The result of all these decisions, Simpson says, is "full-tilt boogie rock 'n' roll in the sky." The Magic

As "Top Gun" opens today in 1,000 theaters across the country (the Washington opening has been delayed by the gala premiere at the Kennedy Center Sunday night in honor of the 75th anniversary of naval aviation), Simpson and Bruckheimer, who work out of sleek, spacious offices on the Paramount lot, are virtually the only vestige of the studio's glory days, the decade or so when Paramount reigned over Hollywood, unstoppable, producing hit after hit after hit.

The Three Wise Men have gone on to other things. Eisner and Katzenberg have made Disney a nouveau replica of the old studio system; at Fox, Diller is forging a grand scheme of vertical integration, including movie theaters and the planned creation of a fourth TV network.

And back at Paramount, the atmosphere is skittish, negative and nervous. Without any coherent overall strategy, the studio is still wedded to the economics of the blockbuster, yet it hasn't had a major hit since "Beverly Hills Cop." So the studio is counting on "Top Gun" to be a huge hit, for Simpson and Bruckheimer to bring back the Paramount magic.

And what is that magic?

"I don't know if I know the exact answer, I don't know if I ever will, and I don't know if anybody ever should," says Simpson. "But I do know that our pictures are about the emotion of triumph. They're not about succeeding, they're not about winning, but they're about the emotion of triumph. Jennifer Beals in 'Flashdance': What she was doing was tilting against major windmills, and ultimately she was experiencing that moment of triumph that's so important to her. Eddie Murphy: We structured that whole picture thematically so that it was a movie about loyalty, and about the Eddie Murphy character finally experiencing that emotion of triumph at the end.

"And lo and behold, 'Top Gun.' What is Tom Cruise about? The emotion of triumph."

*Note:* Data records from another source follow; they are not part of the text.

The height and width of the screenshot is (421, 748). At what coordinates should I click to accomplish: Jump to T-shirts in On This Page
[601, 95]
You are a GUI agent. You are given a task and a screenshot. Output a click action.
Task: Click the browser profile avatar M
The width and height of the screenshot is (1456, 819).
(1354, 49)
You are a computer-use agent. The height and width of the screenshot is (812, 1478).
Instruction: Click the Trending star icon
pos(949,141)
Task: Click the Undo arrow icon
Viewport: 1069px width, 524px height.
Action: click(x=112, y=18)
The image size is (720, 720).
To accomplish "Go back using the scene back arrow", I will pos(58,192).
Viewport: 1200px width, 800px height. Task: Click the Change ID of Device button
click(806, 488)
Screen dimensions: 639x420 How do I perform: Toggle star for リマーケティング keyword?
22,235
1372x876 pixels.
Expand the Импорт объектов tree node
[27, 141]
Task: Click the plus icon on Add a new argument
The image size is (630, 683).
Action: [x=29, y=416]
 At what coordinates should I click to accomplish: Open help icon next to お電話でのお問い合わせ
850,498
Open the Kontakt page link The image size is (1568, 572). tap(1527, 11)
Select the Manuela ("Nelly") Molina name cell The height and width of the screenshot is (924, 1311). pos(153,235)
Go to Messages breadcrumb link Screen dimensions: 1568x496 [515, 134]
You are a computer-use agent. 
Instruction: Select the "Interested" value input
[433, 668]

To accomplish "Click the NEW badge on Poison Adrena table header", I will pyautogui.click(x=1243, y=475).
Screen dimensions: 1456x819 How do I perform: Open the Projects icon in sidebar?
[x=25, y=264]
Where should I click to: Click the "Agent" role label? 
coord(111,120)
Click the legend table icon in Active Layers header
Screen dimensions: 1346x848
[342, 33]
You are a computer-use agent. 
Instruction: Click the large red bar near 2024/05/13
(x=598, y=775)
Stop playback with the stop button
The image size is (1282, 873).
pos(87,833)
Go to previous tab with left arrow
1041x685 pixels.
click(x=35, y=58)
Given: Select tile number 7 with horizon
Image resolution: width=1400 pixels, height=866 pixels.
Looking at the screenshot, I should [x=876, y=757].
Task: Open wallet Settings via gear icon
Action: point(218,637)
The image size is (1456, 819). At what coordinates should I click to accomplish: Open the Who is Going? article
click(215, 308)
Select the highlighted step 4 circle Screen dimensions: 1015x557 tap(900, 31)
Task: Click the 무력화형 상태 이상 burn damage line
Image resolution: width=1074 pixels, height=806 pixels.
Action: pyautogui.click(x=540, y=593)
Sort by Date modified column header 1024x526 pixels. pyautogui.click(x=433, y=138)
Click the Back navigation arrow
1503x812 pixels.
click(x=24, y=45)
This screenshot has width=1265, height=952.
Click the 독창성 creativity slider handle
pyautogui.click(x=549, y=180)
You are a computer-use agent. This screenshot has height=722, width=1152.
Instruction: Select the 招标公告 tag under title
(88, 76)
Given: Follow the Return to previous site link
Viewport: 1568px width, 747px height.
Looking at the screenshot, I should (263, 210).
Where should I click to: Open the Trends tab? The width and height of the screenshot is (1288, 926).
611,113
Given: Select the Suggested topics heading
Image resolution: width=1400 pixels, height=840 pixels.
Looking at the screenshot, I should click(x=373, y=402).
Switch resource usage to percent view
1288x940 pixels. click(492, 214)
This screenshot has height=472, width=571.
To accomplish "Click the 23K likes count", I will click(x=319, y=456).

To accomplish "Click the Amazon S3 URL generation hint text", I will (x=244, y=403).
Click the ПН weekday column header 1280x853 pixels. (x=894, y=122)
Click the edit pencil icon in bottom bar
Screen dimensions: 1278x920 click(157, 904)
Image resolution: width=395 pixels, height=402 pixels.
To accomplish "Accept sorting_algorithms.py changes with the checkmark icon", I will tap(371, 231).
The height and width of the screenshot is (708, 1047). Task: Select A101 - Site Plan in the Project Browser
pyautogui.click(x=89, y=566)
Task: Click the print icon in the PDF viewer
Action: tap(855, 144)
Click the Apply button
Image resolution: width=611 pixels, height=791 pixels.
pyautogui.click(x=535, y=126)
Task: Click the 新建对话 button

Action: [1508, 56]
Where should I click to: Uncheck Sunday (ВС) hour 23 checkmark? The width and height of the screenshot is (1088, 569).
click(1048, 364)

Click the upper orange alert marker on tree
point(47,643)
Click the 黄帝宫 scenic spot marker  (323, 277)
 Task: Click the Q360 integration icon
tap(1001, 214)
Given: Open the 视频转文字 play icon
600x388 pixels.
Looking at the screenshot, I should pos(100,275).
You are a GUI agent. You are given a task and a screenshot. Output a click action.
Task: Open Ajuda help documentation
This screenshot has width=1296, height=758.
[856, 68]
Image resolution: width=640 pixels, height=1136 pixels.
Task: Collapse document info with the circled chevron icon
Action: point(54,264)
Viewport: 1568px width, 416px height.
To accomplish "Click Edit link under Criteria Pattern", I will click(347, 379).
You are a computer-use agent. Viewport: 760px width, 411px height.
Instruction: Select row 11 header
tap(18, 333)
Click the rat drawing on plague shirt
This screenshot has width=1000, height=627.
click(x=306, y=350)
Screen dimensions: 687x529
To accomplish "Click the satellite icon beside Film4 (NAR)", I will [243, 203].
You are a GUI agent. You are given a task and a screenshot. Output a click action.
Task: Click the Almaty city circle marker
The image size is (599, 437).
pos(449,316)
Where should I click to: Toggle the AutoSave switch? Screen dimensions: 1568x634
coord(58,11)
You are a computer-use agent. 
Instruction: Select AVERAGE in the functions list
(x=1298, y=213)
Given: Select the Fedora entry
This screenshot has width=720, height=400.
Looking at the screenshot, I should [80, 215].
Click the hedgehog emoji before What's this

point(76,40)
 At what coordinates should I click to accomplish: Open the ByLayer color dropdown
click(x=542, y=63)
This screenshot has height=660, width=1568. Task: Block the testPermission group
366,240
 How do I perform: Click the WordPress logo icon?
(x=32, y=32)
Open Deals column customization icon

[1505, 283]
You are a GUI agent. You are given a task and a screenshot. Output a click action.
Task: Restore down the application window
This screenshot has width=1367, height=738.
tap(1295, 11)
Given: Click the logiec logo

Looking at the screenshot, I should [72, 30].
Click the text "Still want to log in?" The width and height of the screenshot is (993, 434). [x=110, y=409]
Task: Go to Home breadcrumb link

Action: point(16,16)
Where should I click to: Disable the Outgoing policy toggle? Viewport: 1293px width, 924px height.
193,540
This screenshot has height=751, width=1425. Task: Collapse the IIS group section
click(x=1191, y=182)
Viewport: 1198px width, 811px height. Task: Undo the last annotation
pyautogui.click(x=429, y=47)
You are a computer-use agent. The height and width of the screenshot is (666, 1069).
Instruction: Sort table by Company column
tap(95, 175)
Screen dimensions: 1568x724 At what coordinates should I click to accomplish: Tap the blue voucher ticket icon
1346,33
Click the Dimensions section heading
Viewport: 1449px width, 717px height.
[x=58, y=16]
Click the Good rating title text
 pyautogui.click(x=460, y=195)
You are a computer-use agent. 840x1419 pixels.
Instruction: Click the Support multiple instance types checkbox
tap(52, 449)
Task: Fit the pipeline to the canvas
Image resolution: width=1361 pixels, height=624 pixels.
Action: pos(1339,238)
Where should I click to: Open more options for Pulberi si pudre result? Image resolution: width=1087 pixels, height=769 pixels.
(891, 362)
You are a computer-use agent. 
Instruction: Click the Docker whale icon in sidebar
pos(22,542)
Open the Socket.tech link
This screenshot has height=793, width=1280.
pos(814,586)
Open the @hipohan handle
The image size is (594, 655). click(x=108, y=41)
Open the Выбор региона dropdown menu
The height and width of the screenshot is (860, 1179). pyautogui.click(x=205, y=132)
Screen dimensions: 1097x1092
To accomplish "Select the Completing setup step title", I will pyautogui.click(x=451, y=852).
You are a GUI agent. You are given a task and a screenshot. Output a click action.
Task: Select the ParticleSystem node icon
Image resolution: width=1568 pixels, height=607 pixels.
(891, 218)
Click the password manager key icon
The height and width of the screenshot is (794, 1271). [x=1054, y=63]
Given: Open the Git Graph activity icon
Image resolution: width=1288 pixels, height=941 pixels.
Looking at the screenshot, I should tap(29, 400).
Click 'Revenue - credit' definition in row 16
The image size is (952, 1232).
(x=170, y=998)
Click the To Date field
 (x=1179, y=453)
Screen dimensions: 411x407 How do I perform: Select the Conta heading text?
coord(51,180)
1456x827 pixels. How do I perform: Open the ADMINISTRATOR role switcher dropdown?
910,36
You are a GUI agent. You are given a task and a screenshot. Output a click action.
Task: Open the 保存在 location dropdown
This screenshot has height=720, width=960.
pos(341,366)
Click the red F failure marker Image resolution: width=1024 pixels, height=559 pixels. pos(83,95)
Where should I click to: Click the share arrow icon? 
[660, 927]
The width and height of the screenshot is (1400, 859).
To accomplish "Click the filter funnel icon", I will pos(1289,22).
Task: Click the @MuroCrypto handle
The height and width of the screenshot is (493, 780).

In the end, though, the magic stems not from a formula, but from the chemistry between two people: Don and Jerry, a bearish third-generation Alaskan and a son of immigrants whose father was the favorite tailor of the Purple Gang (he left room in their suits for their guns). As kids they were a self-described "fictionhead" who whipped through a novel a day and a photography buff who won prizes from Kodak, as adults a shouter and a whisperer, a big-picture guy and a detail guy, a lone Hollywood cowboy (even if his life style, everyone agrees, has calmed down) and a family man.

And only the coming weeks will determine whether, in "Top Gun," that chemistry has worked again, whether Simpson and Bruckheimer and Paramount Pictures will once again enjoy, themselves, the emotion of triumph.